4 babies. delivered, done and dusted.
i know 4 deliveries doesn't sound like much, but when you're competing with other medical students and midwife students, it's not very easy.
i'm suddenly thinking very hard about having normal deliveries. it's not easy at all.
just the SWIRL
6:18 PM
Post a Comment
Monday, September 08, 2008
hopefully this time round, it'll get me another 2.
just the SWIRL
4:56 PM
Post a Comment
Sunday, September 07, 2008
flabby arms. check.
tummy wobble. check.
jiggly thighs. check.
splitting headache. check
this is what happens when you take
six parts laziness to go to the gym with one part oncoming period and two parts looming exams and endless counts of a big bed and room.
simple equation. simple result.
for those ladies who say
'oh...i can eat anything i want and never grow fat. hehehe...'
or
'i wish i could just put on a couple of kilos...'
LIARS! (i would normally use a stronger sounding expletive. but due to the recent phone calls from the mother frantically asking what the matter is or why i'm using such strong a.k.a. foul language, i shall be PG)
you're all anorexics and bulimics who either STARVE yourselves or binge to the point of guilt and then PURGE/VOMIT it all out again.
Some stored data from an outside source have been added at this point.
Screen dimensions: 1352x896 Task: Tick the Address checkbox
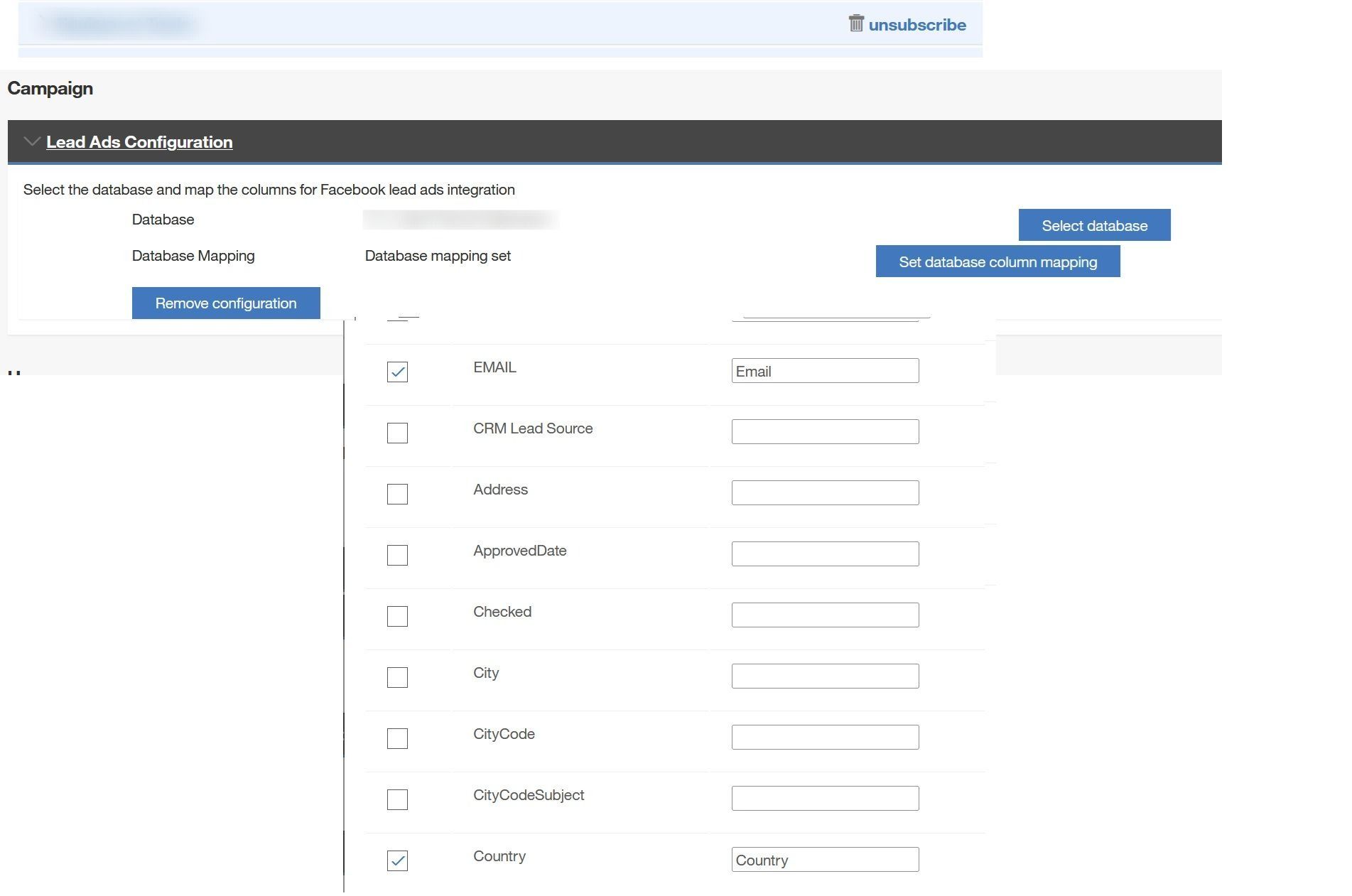[x=397, y=494]
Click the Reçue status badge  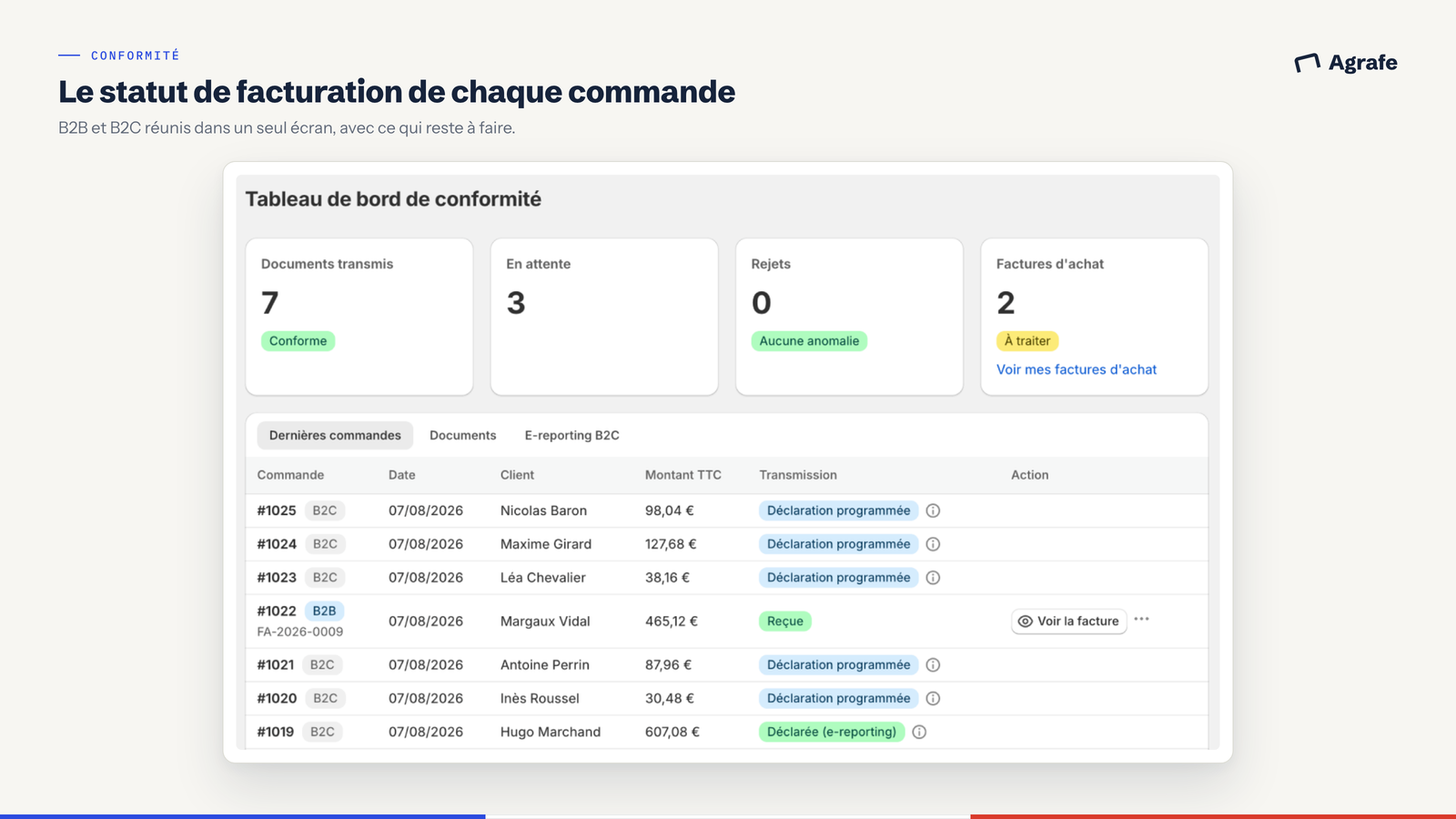coord(785,622)
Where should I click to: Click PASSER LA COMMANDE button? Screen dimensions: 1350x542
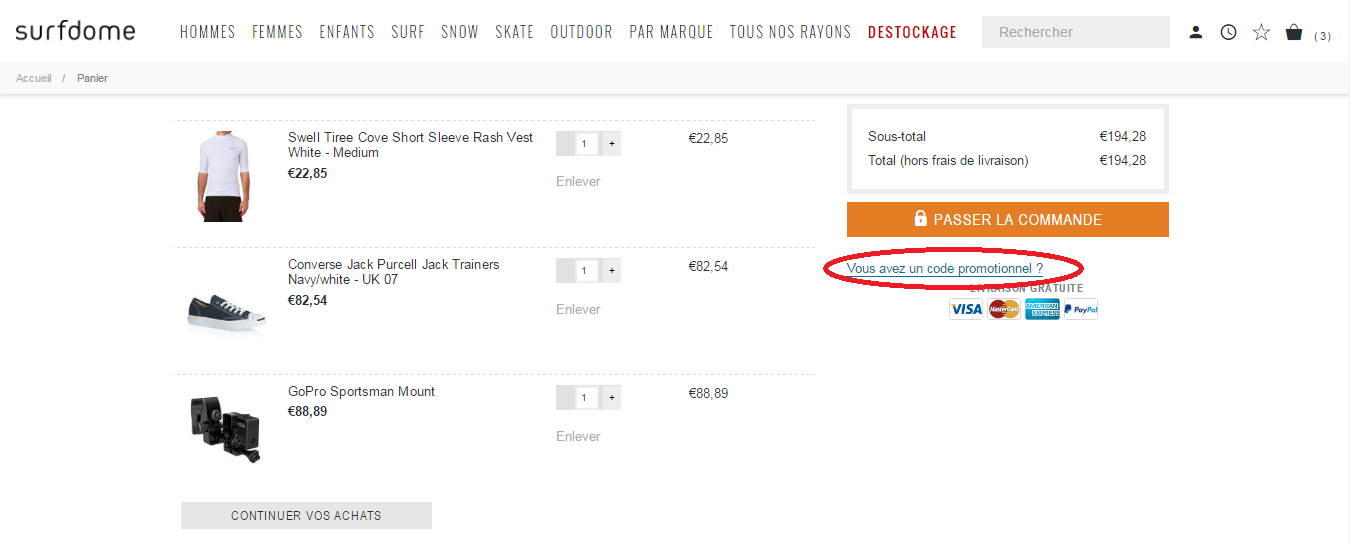coord(1008,219)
you can tell that i'm not in a good mood.
my life....stinks.
just the SWIRL
3:57 PM
Post a Comment
Monday, September 01, 2008
i'm short tempered, i'm irrational, i jump to conclusions, i can't handle stress and therefore take it out on him. =(
i suck. i so need to get a grip on myself.
and another thing.
i was having a chat with him earlier and somehow, it was during the documentary hour where sir david attenborough was talking about mammals in the water. and while talking to him, otters were being featured! and i tell you, anyone who's seen documentaries on otters will KNOW how cute they are. especially when they're cracking large pipis on rocks balanced on their tummies while floating on their backs. and throughout the whole conversation, i was just watching it and dumbly grunting replies to him. he eventually gave up talking to me and relinquished me to the television
i suck. i so need to make it up to him.
even my mother has said that the television is my very best friend. my earliest memories are while i'm sitting in front of the television and episodes of sesame street come fleetingly to mind. even right now, i'm typing this very sporadically as it's interspersed with glancing at the television as dolphins are being featured right now. did you know that there are dolphins in the ganges river in india? and because the water is so murky, they've evolved to become completely blind and solely rely on their sonar to find fish? cool eh?
i love docos.
oh..and i love him too. muaks muaks to you sayang.
just the SWIRL
6:07 PM
Post a Comment
so, i believe in subtle bribery.
baked some peanut butter chocolate chip cookies and banana cake to sweeten the palate of the midwives i will be facing on wednesday night. have YET to deliver a baby independantly. bloody midwife students constantly butt in and grab all the cases before we the medical students have the chance.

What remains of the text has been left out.